Jesus warns us today in the Gospel about practicing our piety in order that others will see it. Christianity is about being in community with one another; to see and be seen; to know and be known by others. You cannot be a Christian in isolation. But on this day, you are expected to do the hard work of individual introspection. Bravely hold up before your very own eyes, those things that hinder your full participation in the Body of Christ; and then be willing to undertake an honest process to correct those failings. God already knows about your sins and failures. God was there the times you turned a blind eye to the needs of others, or chose a snarky statement over hospitality. Lent is for us to be honest with ourselves, and become better disciples in the process.

In the Gospel, Jesus gives us a path to move forward; to grow into full and complete discipleship. If you desire righteousness, follow this pattern. If you seek to know Jesus, follow this pattern. If you want to do something about the character flaws that hold you back from all the blessings and grace that God desires for you, follow this pattern.

Jesus says give. Just give. Give of your alms. Give of your time. Give up the guilt over the things you didn’t get right last time. Give up letting other people’s judgements of you control your life. Give up giving up on yourself. Take a deep breath and try again.

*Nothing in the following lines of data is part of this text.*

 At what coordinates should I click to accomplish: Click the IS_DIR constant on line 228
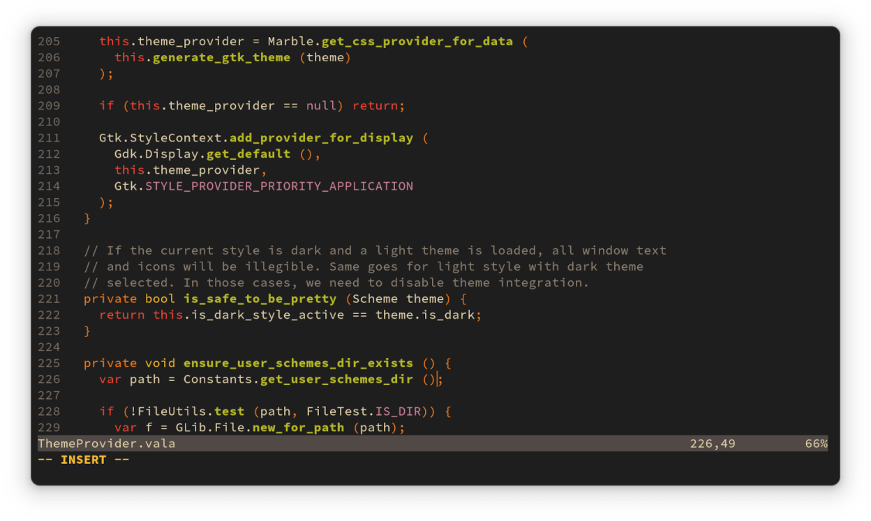pos(398,411)
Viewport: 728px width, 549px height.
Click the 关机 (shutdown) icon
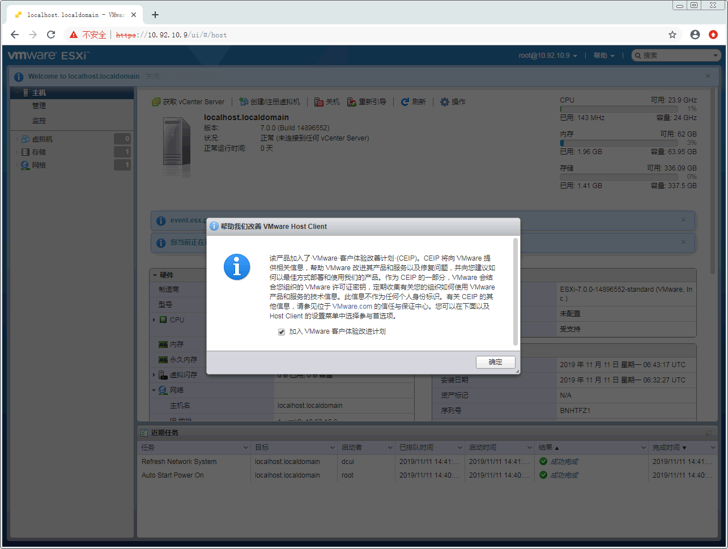pos(320,102)
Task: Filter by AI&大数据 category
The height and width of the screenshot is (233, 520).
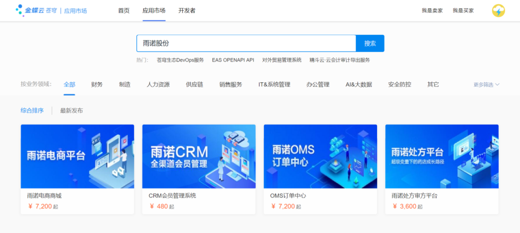Action: click(x=359, y=85)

Jesus says pray. Pray in song when you’re driving to work and no one else can hear you. Pray like my favourite Tevya from “Fiddler on the Roof” who talks to God like he’s talking to a person standing next to him. “Dear God,” he says. “Was that necessary? Really, sometimes I think when things are too quiet up there you say to yourself, ‘let’s see what kind of mischief can I play on my friend Tevya.’” Pray honestly and often. God will hear you.

Jesus says fast. Abstain. Do not even allow those things that cause your faith to stumble to enter the domain of you. Do you drink too much? How much power do the couch and TV remote have over you? Can you go 40-days without following the presidential candidates on Facebook and Twitter? There is so much surrounding us to lure us away from the life and peace and serenity that our faith offers. Things that are quantifiable will always try to diminish the value of things not quantifiable. The abundance of faith cannot be measured on a ticker tape. Abstain from those things.

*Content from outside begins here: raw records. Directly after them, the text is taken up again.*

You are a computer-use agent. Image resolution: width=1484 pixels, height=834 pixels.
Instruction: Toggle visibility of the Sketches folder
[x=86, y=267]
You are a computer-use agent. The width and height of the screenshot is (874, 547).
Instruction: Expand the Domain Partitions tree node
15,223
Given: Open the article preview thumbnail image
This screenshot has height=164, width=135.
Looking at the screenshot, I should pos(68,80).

Jesus says, above all this, be transformed by all of this. Use this sacred time of Lent to create new patterns for yourself that are lasting and more life-giving that the ones before. I promise you, if you are diligent in this sacred time, you will enjoy benefits you couldn’t even imagine.

If you choose to come forward to receive the imposition of ashes, try to think of them as all the detritus that’s been keeping you from fully embracing the best life in Christ. Think of this filthy ash as all the guilt you’ve accepted, heaped upon you by yourself and others, for all your failures. Think of this gray powder as the dust you tap off your sandals as you walk away from the kind of living that’s not much of a life. Then go home, and wash it off, and start a new life, fresh and clean in the love of your Saviour.

Let us begin Lent this day as a journey without the baggage of guilt. Start anew to bring peace and justice to the world. Take the time to make a difference in the life of a stranger. Seek and serve Christ in all people. And when you fall short of the expectations of the kingdom of heaven – because you will – because nobody’s perfect – wash the ashes off, take a breath, and try again.

Let us pray the words of the Psalmist for a holy Lent: Bless the LORD, O my soul, and forget not all God’s benefits. God forgives all your sins and heals all your infirmities. God redeems your life from the grave and crowns you with mercy and loving-kindness. God satisfies you with good things, and [you will be] renewed like an eagle.